Film column by Tamim Alnuweiri.
Most summers I can trace with some certainty—I spent a lot of time at Double Down Saloon or I contracted a disease from swimming in the cigarette butts at Coney Island. Looking back on this last summer…. I can’t remember or even think of what the fuck I was doing. The worst part is I have no way to figure it out either, no way to trace my steps back to figuring it out.
I’m trying not to let let the dread of not being able to accurately recall time reignite my plans of self-destruction so I’m going to do the mature thing and ignore the problem. In lieu of any summer memories are some summer movies, where various people did things.
Le Mepris
Brigitte Bardot wasn’t always the horrible ghastly flabby Islamophobic immigrant-hating ghost of a woman that she is today. At one point she was a beautiful, if not talented, actress and singer. Le Mepris (which shares a considerable amount of plot similarities with L’important c’est d’aimer) but this is a Godard movie and the plot is not actually that important.
The three male characters are isolated from each other through through both language and creative vision. Bardot’s character finds herself alone unable to trust anyone, especially her husband. Le Mepris is metaphysical layers upon metaphysical layers, becoming increasingly complex until the whole thing implodes on itself.
Claire’s Knee
Eric Rohmer’s finesse as a filmmaker and the thing that arguably set him apart from his contemporaries, including Godard, comes from his ability to portray the nuances and depth of human emotion (without resorting to the type of sometimes over the top existential ramblings Godard’s characters were prone to).
Claire’s Knee like the rest of Rohmer’s “Six Moral Tales” is about a man committed with a commitment to a woman, in this case his fiancé, being tempted to stray from his relationship. Although other movies in this series show a more explicit temptation (a sleepover in My Night at Maud’s, secret rendezvous with an attractive young woman in Chloe in the Afternoon) the crux of this movie is a teenage girls knee.

[MATERIAL SHOWN]

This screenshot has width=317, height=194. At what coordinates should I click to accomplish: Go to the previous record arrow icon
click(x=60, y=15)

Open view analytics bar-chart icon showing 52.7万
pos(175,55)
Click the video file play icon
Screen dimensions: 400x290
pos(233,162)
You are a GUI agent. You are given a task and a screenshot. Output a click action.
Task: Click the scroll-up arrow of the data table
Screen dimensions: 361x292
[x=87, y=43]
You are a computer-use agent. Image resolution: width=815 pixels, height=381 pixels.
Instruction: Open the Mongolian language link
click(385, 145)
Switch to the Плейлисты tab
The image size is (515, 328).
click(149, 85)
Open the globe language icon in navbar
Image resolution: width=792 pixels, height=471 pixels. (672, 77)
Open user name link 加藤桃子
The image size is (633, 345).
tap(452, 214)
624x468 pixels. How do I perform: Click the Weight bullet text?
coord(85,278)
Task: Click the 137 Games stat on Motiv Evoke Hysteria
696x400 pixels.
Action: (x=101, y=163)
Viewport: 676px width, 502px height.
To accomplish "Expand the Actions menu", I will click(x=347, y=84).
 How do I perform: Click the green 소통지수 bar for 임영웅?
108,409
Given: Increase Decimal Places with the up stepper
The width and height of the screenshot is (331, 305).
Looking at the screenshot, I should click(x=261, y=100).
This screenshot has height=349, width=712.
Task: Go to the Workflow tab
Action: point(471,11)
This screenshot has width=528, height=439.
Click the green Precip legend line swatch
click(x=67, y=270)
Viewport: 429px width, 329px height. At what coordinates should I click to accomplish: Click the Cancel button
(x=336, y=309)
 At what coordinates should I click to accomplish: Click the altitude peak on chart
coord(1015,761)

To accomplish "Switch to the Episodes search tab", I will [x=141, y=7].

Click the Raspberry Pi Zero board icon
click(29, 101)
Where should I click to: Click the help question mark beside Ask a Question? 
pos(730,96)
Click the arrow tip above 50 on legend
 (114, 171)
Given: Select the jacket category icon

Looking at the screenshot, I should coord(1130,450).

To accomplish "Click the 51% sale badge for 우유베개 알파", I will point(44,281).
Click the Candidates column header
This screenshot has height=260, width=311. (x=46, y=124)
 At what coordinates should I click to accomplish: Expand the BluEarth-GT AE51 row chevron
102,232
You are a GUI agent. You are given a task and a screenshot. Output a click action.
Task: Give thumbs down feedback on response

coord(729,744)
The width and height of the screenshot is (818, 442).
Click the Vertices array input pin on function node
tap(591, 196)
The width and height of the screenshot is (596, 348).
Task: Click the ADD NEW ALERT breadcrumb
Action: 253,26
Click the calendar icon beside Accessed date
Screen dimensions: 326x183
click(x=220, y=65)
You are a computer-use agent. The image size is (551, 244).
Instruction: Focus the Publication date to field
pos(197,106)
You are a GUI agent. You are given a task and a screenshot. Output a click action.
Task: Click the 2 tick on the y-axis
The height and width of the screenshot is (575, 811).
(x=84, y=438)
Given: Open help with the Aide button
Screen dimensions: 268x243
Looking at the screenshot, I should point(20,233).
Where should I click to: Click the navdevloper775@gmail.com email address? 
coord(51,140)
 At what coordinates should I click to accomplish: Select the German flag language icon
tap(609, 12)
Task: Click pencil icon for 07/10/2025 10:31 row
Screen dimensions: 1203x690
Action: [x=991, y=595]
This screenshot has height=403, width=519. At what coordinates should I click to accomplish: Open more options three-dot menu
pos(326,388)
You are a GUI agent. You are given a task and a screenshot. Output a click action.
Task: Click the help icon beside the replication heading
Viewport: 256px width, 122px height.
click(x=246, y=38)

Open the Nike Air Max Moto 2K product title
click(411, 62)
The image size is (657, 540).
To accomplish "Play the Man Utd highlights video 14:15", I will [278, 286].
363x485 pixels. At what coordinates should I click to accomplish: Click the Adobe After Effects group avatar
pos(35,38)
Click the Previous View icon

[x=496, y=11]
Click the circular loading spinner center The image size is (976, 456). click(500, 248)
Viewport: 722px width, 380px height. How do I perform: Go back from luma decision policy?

[THINGS TO DO]
[a] Answer these from the film column:
(i) What saloon does the writer name as a place they spent a lot of time in some summers?
(ii) Besides actress, what else does the column say Brigitte Bardot once was?
(iii) Which film in Rohmer's series involves a sleepover?
[b] List every film title mentioned in the film column.
[c] Pick up the film column after its last sentence and carry it on.
The entries aren't needed for any of this.

[OUTPUTS IN ORDER]
[a]
(i) Double Down Saloon
(ii) A singer
(iii) My Night at Maud's

[b]
Le Mepris
L'important c'est d'aimer
Claire's Knee
My Night at Maud's
Chloe in the Afternoon

[c]
Dirty Dancing
A couple of weeks ago I went out and had what I thought was a tame night out. For some reason the next morning I reluctantly came out of a mild coma to throw up, eat hot garbage and lie in bed thinking about the car that must have run me over in my sleep. Obviously, this prompted me to watch several very bizarre and corny movies from the 80’s and 90’s including Dirty Dancing. As much as it was a painful fucking movie—that scene where her and Johnny first dance and he tries to get her to gyrate her hips truly chipped away at what remained of my will to live, not to mention the very deep Electra complexes her and her sister have (weird undertones for a dance movie)—I did get some amount of enjoyment out of it.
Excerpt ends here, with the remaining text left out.